When Dory (voiced by Ellen DeGeneres) was a baby fish (Sloane Murray), she was not aware of very much, or not as much as she and her parents (Ty Burell and Diane Keaton) would have liked her to be, for about the only thing of use she could remember was how bad her memory was. As she would tell everyone, she suffered from short term memory loss, which worried her mother and father for they could not be sure Dory could be trusted to look after herself, no matter how often they warned her about the potential dangers out there in the water. And one day, the worst happened, and she was left without anyone to help her in the ocean, not even remembering she had parents - but then she met Marlin (Albert Brooks).
Given Finding Nemo was one of the most successful animated movies, one of the most successful movies full stop, of all time, and the thirst for sequels and reboots in the twenty-first century continued unabated, it was natural that a follow-up would be announced, not least because Ellen DeGeneres was practically making it happen through sheer force of will.
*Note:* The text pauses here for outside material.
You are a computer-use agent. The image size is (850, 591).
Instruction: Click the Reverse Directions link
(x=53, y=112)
When it arrived, of course it was a hit, but such was the changing landscape of how films were reacted to since 2003 when the original was released, the acclaim was by no means as universal this time around: it was too similar to the previous entry, they grumbled, it was not as funny this time around, or the sad bits simply were not prompting the tears.
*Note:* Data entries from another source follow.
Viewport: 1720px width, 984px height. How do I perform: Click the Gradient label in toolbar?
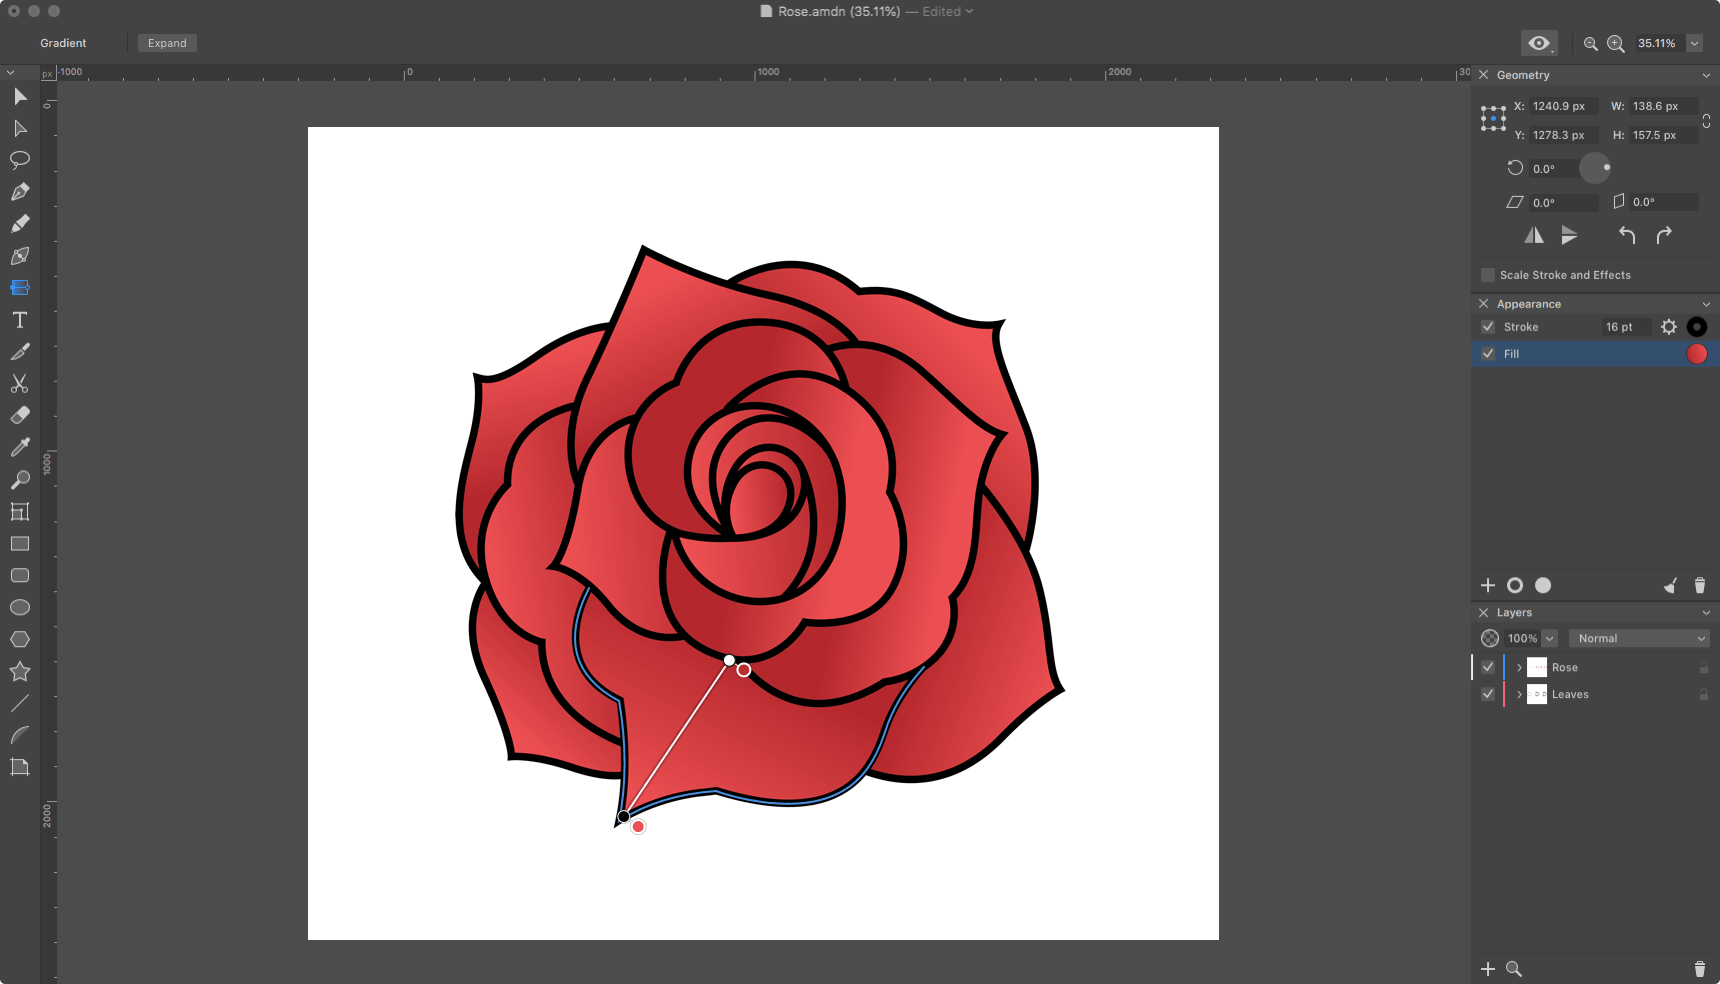click(x=63, y=43)
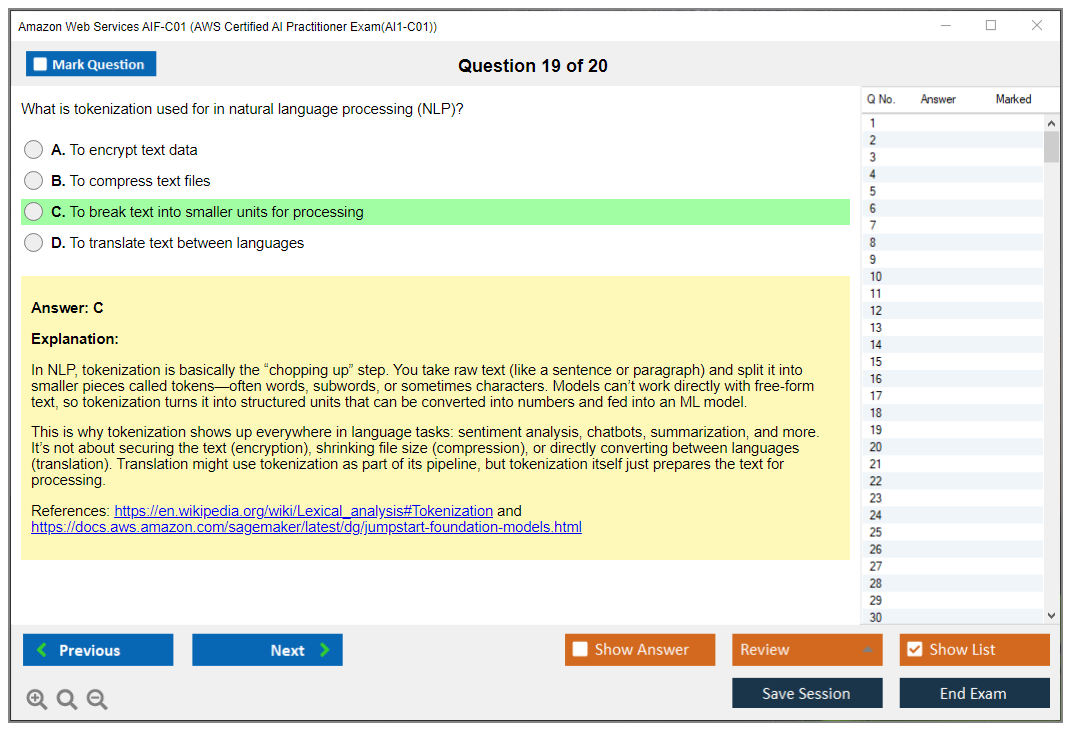Click the question list scrollbar down arrow
1075x735 pixels.
pos(1051,615)
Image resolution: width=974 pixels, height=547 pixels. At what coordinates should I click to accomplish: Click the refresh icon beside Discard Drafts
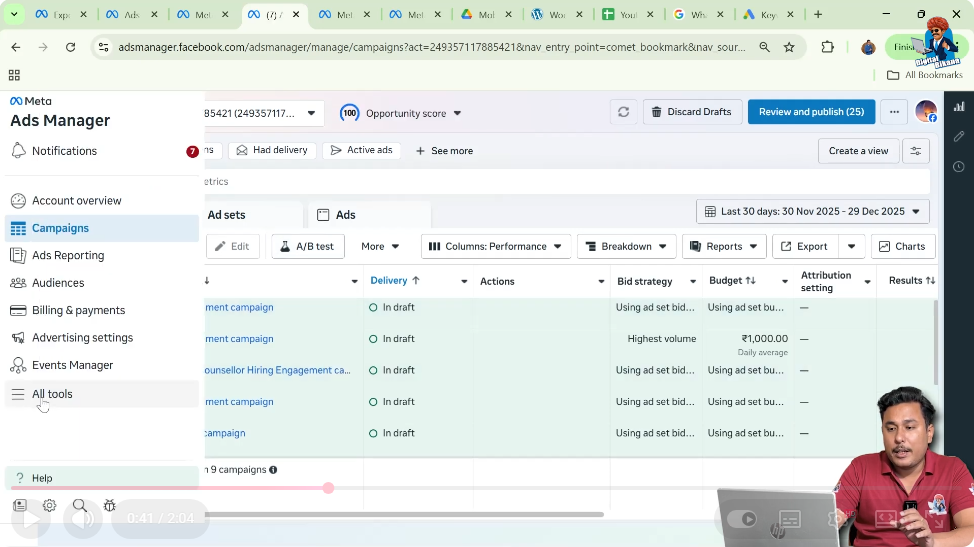tap(623, 112)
It was true enough to observe Finding Dory did not stray too far from the formula that had succeeded so well in that initial instalment, but this was streets ahead of Pixar's laziest sequel Cars 2, it just wasn't as brilliantly produced as the pinnacle of animated sequels, their Toy Story 3, and seeing as how that was a very high bar to clear, then it would be ungrateful to accuse this of falling so short when what it did well it did very well. For a start, there were few cartoons as exquisitely produced as this one, its seascapes and delicately rendered characters, each full of personality, combining to craft often beautiful computer generated imagery, all variations on the colour blue offset by its contrasting hues.
The title suggested that the fish would be searching for Dory this time, and to an extent that did take up a decent stretch of the storyline, but it did not start out that way for she was struck by a memory that reminded her she should really be back with her parents. She could not recall very much about them, simply brief flashes of what they had tried to instil in her, and what was clever for those who had watched Finding Nemo a million times was how the details of her characteristics were demonstrated to be part of a genuine backstory that was presented here, thirteen years later (or a year later in terms of the movie's timeline). The fact that all this was happening to Dory without her being altogether clear on why, both the good and bad, infused the fish with the kind of depth that not every studio's animation would have bothered with.
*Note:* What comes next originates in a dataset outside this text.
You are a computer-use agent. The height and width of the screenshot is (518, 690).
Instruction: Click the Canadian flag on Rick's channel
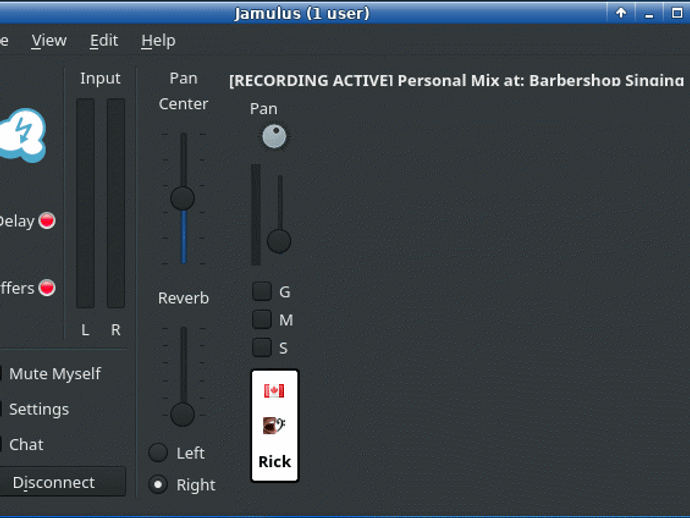pyautogui.click(x=274, y=390)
Dory's confusion made her very endearing, though you could also understand why those around her would be frustrated when she was not privy to the same amount of information as they were, because of her poorly developed faculties and the fact that it was easy to keep things from her for her own peace of mind. So much for that: being aware that something was up but not being certain what it was could easily have been a frightening situation - see Christopher Nolan's Memento for a rundown of that - but crucially Dory had support from her loose family of friends who looked out for her. The question was, would she be able to reclaim her actual family? The memory span of a goldfish could have been a facile gag in other hands, but as in the first movie Dory's state was treated with compassion, which made it all the more touching when such a damaged or disabled character was presented as a three-dimensional person deserving of respect and care, even if she was a fish. Other themes included a scepticism on the benefits of keeping animals in captivity and that old "be all you can be, just dream" cliché, but it was that generosity that lifted this above any old run of the mill sequel. Music by Thomas Newman.